**YOUR ASSIGNMENT**
Show each line of the listing in which the word "coordinates" occurs.

**DATA SUPPLIED**
==========
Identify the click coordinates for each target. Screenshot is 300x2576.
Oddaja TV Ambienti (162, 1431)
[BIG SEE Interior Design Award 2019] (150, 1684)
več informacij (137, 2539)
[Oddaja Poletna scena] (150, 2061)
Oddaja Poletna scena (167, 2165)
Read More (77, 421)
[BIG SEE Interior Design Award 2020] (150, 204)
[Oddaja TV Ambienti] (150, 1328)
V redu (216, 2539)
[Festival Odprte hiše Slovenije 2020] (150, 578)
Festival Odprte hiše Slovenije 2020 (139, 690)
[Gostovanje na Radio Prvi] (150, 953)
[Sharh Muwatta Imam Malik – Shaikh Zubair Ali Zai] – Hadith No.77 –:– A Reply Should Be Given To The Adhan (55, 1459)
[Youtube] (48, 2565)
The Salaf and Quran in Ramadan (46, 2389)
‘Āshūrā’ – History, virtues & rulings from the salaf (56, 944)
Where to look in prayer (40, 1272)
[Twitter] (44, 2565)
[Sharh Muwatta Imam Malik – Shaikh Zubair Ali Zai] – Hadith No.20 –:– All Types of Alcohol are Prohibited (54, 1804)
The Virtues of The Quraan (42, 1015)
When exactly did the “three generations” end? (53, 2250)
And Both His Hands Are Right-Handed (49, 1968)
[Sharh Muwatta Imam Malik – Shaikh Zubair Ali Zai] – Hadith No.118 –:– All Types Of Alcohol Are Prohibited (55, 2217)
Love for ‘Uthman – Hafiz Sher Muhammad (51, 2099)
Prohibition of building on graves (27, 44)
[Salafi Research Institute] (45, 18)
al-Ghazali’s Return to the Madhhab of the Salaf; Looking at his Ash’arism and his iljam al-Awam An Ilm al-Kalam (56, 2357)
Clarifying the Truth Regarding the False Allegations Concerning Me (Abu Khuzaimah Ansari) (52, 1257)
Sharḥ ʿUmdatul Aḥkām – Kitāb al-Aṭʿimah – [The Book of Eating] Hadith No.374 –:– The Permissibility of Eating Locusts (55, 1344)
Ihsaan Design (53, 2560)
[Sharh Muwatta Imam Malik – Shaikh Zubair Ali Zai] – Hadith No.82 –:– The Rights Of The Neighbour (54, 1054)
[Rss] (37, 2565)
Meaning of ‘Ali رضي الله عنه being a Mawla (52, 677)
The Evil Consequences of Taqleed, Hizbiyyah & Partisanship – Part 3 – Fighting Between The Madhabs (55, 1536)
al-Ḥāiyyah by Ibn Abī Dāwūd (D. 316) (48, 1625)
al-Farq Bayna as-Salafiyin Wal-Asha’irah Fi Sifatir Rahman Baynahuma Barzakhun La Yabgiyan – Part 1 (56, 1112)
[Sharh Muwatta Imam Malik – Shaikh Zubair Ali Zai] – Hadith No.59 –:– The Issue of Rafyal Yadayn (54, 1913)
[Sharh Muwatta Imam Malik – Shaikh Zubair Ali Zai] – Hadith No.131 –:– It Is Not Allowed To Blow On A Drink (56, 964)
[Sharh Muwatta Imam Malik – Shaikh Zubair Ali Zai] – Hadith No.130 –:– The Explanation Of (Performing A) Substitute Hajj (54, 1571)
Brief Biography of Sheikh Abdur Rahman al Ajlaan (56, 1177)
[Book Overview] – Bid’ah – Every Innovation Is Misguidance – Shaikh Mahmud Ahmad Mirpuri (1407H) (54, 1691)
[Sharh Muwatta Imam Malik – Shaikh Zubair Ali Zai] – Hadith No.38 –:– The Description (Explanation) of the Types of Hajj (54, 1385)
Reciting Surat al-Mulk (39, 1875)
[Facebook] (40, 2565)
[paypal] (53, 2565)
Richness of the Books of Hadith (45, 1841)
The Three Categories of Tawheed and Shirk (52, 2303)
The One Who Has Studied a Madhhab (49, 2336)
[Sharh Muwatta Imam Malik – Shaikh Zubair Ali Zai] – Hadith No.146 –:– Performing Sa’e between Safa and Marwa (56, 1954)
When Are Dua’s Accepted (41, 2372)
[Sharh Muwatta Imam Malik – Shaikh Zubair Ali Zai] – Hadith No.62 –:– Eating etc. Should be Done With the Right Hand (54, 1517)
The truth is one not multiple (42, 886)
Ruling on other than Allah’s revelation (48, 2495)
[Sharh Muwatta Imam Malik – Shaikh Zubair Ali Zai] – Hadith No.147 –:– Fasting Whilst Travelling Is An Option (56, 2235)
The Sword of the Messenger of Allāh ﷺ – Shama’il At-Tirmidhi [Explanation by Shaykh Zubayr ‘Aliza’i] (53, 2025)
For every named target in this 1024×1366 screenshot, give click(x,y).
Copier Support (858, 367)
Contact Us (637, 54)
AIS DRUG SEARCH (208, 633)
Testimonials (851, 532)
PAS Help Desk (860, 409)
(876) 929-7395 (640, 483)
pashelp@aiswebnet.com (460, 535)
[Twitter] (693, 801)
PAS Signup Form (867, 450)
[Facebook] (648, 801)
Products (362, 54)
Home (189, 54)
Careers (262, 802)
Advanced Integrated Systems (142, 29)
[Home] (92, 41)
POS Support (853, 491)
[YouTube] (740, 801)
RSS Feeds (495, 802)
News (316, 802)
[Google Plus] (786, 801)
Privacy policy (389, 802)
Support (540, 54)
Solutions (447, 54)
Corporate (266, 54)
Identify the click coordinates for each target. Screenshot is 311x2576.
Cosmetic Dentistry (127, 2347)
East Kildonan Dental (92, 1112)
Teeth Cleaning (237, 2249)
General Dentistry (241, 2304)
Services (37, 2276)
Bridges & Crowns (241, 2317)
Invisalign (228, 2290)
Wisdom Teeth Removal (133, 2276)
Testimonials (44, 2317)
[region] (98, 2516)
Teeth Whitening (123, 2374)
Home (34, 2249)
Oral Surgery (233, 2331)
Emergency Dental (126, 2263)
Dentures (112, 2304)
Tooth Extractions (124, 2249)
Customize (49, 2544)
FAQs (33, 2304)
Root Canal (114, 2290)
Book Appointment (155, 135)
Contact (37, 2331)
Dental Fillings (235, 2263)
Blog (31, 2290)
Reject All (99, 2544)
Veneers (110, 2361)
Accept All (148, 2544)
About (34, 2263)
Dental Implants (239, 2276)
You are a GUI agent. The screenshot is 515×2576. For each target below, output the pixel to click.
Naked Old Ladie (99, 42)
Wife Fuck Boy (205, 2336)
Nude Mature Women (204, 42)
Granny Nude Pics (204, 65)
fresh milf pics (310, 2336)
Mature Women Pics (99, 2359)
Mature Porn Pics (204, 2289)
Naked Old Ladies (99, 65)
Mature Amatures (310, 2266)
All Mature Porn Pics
==========
**EXERCISE OUTPUT**
Identify the click coordinates for each target. Screenshot is 300x2576.
Identify the click coordinates for each target. Screenshot is 311x2576.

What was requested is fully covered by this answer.